Your self-esteem determines how satisfied you will be with your relationship. Even the potentially most beautiful relationship can be ruined by low self-esteem. It may seem - how so? A person with low self-esteem will distrust, doubt, seek proof of their worth, or simply be unhappy. This is the road to the death of a relationship. You have to make yourself happy first - before the relationship - so that you can then share this happiness in a beautiful relationship.

Until we are ready to open up, relationships are also superficial. They can become really close and deep the moment you decide to let go. When you are open about what you feel and have the courage to be vulnerable. Because in openness there is a risk of experiencing pain, which can manifest itself, for example, as rejection. It's human to feel bad when you're rejected because it's not a pleasant experience. But vulnerability is the path to depth and realness.
A healthy relationship with self-esteem is needed both to be able to be close, and also to be able to continue to be individual, personality in the relationship. Like the ability to be emotionally intimate, the ability to be autonomous is necessary for relationships to thrive and prosper. If each of us is interesting to ourselves, then naturally we are also interesting to our partner.

If you or your partner have low self-esteem, there may be difficulties:
Perfectionism, fear of challenges, questioning the partner's intentions, perceiving constructive criticism as an attack, fear of rejection and emotional distancing can also indicate low self-esteem.

If you recognize yourself in the mentioned examples, you know that it is within your power to act to change it. Relationships are the ultimate platform for self-growth, and being in a relationship is a great opportunity to boost your self-esteem.
You are your closest! This must be remembered. Treat yourself kindly, sensitively. Motivate when needed and support when a rest break is needed. Make time for your interests outside of the relationship.
Open communication is essential in all close relationships, and it will teach you to feel safe even in a vulnerable emotional state. In addition, if you share your feelings with your partner, your partner will be able to understand how to support you. You are a team!

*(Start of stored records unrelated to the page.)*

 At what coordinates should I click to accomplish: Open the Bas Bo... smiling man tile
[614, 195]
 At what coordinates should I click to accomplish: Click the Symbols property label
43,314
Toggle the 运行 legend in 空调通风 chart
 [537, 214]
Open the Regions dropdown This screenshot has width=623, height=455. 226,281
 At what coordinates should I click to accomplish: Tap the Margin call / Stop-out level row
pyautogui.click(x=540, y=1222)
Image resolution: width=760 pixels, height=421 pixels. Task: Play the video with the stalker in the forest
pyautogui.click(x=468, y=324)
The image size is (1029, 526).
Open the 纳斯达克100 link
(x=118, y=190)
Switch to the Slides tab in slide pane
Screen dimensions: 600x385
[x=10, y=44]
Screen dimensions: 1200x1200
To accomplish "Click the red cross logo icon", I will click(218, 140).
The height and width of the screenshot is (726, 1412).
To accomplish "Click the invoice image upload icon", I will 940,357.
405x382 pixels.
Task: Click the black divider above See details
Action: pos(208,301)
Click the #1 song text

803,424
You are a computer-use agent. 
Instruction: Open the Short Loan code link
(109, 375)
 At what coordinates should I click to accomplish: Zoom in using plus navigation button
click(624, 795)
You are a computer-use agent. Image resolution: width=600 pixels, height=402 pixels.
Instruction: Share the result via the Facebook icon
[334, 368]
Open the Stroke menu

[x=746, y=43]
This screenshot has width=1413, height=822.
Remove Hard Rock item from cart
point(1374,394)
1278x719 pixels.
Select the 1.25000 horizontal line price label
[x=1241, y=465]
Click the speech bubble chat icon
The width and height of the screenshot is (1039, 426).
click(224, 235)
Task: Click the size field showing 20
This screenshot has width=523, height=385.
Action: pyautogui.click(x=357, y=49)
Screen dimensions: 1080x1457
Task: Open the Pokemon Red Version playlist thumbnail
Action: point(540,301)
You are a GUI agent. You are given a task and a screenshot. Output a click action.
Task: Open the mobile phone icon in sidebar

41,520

Talk to yourself - what is permissible for you and what is not? When you are aware of your limits, talk about them with your partner. You don't have to pamper your partner to "keep" him, you don't have to try to guess what he expects from you. It needs to be talked about. And you have to talk about your wishes and needs.
Will pay attention to compliments, thanks and support received from the partner. What we focus on grows and multiplies.
A healthy self-esteem is the basis for a happy life. It follows from this what kind of people we invite into our lives, what working relationships we choose, where we are heading and where we are. We are where we are good and there is a drive to grow!